1. VIOLÊNCIA DOMÉSTICA E FAMILIAR CONTRA A CRIANÇA E O ADOLESCENTE
Desde a edição da Lei Maria da Penha (Lei 11.340/06) tem-se criticado a ausência de regras protetivas especiais para a violência no âmbito doméstico e familiar contra outros hipossuficientes, em especial as crianças e adolescentes.
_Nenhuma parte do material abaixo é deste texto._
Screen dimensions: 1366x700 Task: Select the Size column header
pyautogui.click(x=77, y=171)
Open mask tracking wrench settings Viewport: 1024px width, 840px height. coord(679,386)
A abordagem do problema da violência doméstica e familiar restrita ao aspecto de sexo sempre foi claramente incompleta, em suma, reveladora de insuficiência protetiva.
O advento da cognominada “Lei Henry Borel” (Lei 14.344/22) constitui um marco na colmatação dessa lacuna protetiva, de modo que seus dispositivos praticamente espelham o sistema já existente para as mulheres, conforme a Lei Maria da Penha. Seu âmbito de incidência é mais amplo, pois atinge os menores independentemente de sexo.
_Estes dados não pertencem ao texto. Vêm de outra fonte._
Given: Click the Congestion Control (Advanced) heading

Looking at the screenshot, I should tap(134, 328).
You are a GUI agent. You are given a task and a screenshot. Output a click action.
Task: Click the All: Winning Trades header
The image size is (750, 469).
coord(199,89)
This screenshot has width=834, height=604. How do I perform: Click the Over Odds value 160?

Trata-se, conforme destaca Sannini, de mais um caso
do fenômeno conhecido como “especificação do sujeito de direito”, cujo objetivo é dar, por meio de lei, tratamento especial para pessoas em condição de maior vulnerabilidade, promovendo, assim, o princípio constitucional da igualdade. 1
O artigo 1º. da Lei 14.344/22 destaca os dispositivos constitucionais em que se fundamentam as regras que vêm a lume (artigo 226, § 8º., CF e artigo 227, § 4º., CF), bem como os tratados, convenções e acordos acerca da proteção à infância e juventude firmados pelo Brasil na seara internacional. Dessa forma, não poderia deixar de repetir uma assertiva que também consta da Lei Maria da Penha a respeito da violência doméstica e familiar contra a mulher. A violência doméstica e familiar contra as crianças e adolescentes é declarada como “uma das formas de violação dos direitos humanos” (artigo 3º., da Lei 14.344/22), o que implica em atribuir a toda violência dessa espécie um enorme desvalor da conduta, impedindo tratamentos legais e institucionais condescendentes ou pouco rigorosos.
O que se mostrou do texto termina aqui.